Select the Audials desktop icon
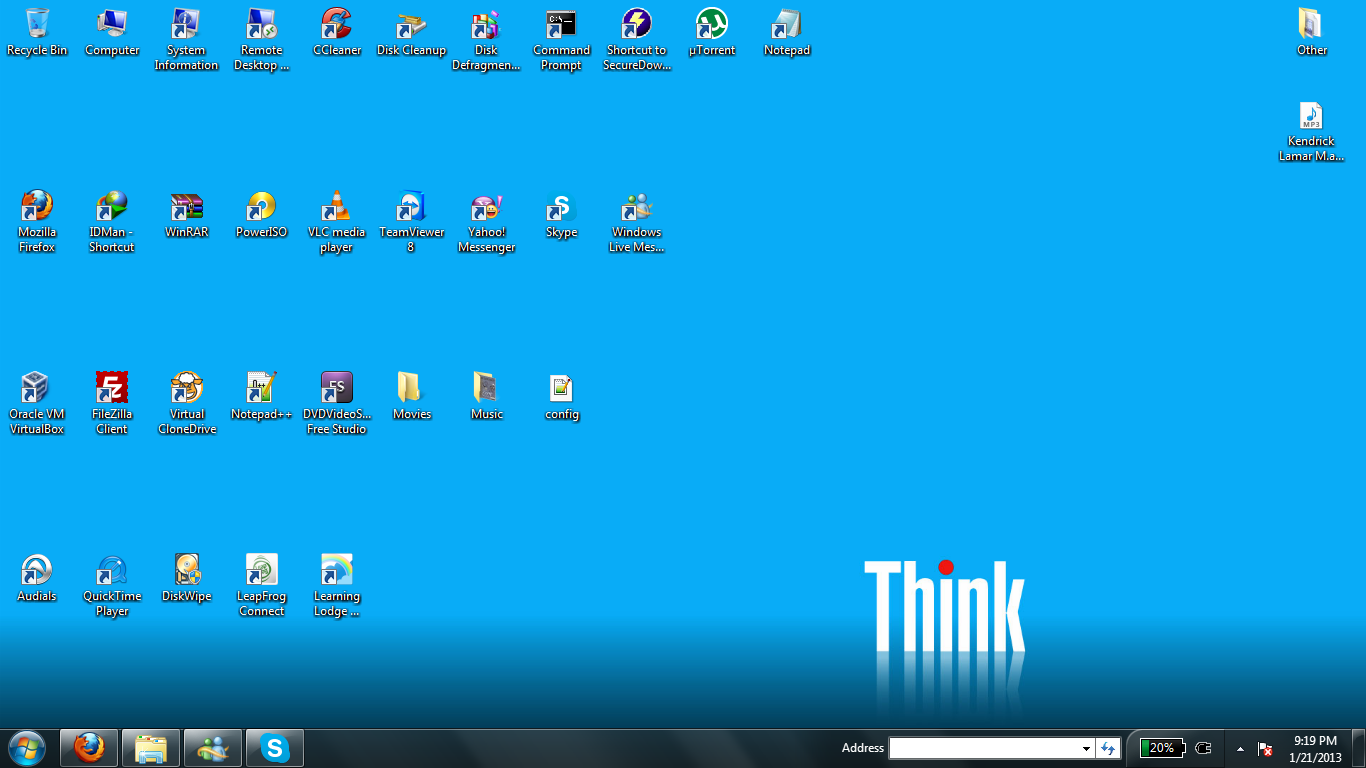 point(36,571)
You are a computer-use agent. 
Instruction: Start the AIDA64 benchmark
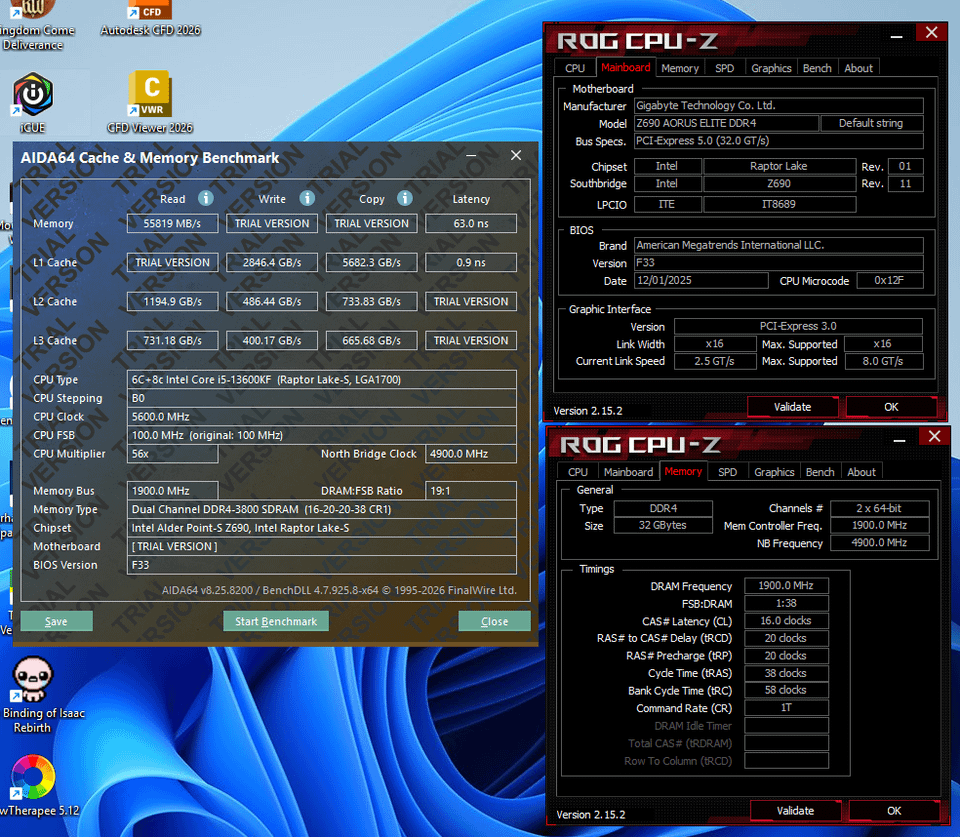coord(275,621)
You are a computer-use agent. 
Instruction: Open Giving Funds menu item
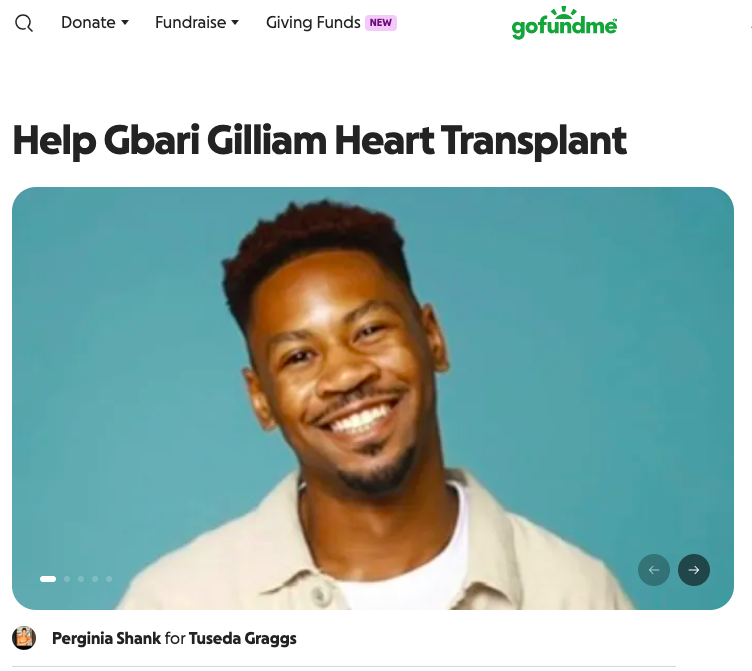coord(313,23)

============================================================

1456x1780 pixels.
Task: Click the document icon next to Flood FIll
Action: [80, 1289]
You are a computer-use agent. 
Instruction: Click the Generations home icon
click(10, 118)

============================================================

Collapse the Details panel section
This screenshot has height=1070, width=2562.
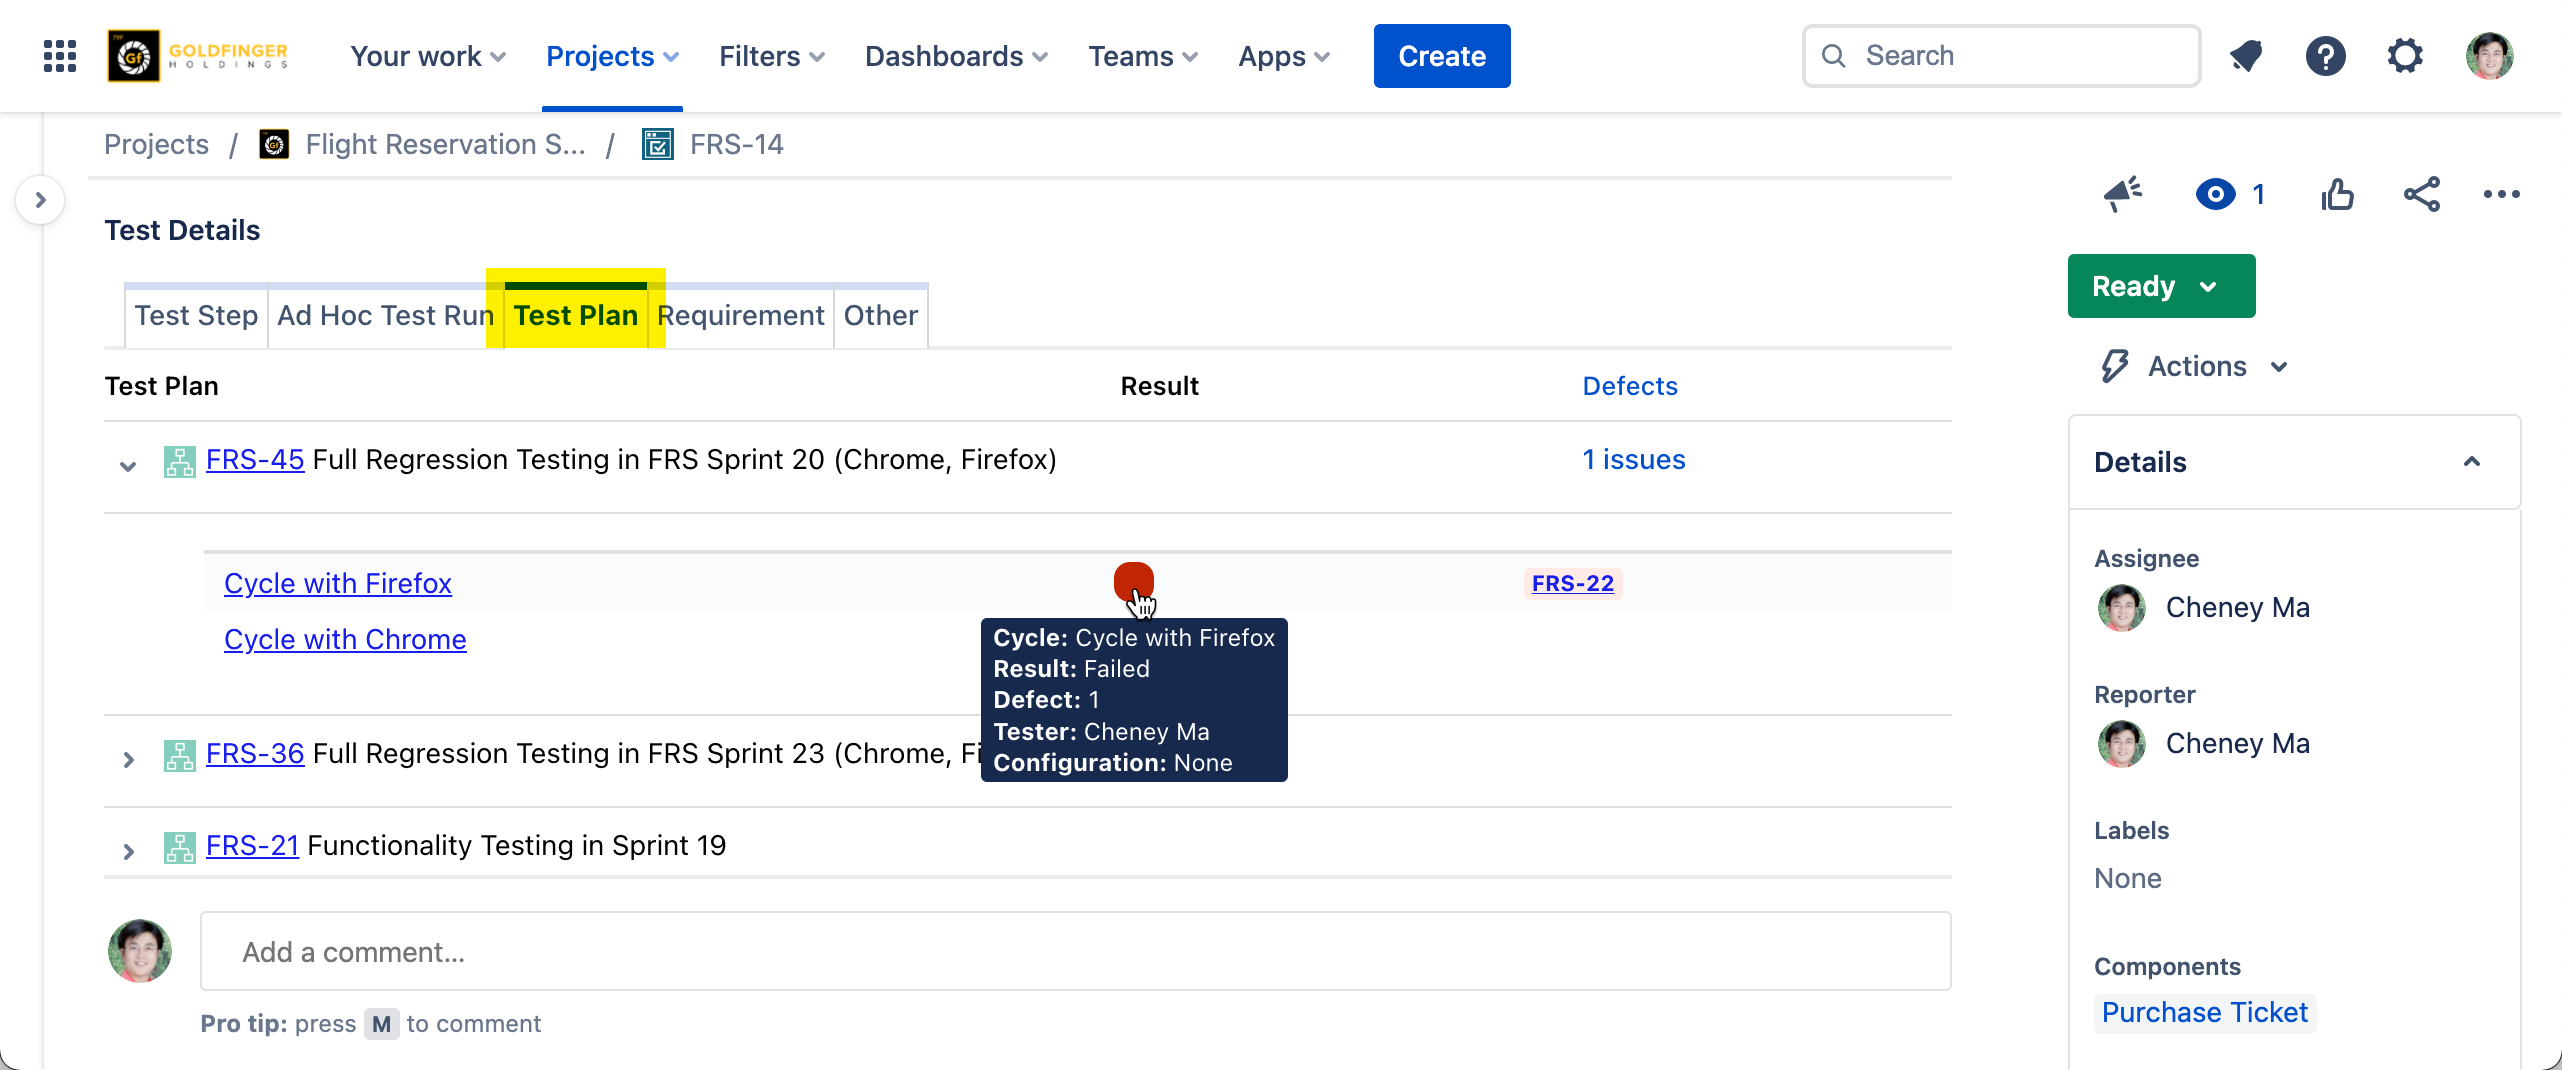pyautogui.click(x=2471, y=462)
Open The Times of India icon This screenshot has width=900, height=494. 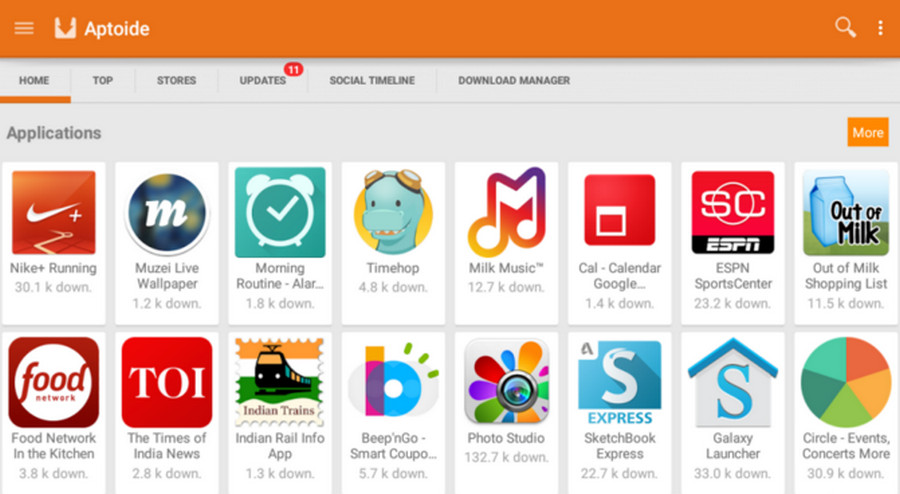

============================================================

## What is needed:
Your answer must be the lines above from the one holding "Collapse the Details panel section" up to and including the one holding "Open The Times", exact and with no pictures.

## Problem solution:
Collapse the Details panel section
This screenshot has height=1070, width=2562.
pyautogui.click(x=2471, y=462)
Open The Times of India icon This screenshot has width=900, height=494. 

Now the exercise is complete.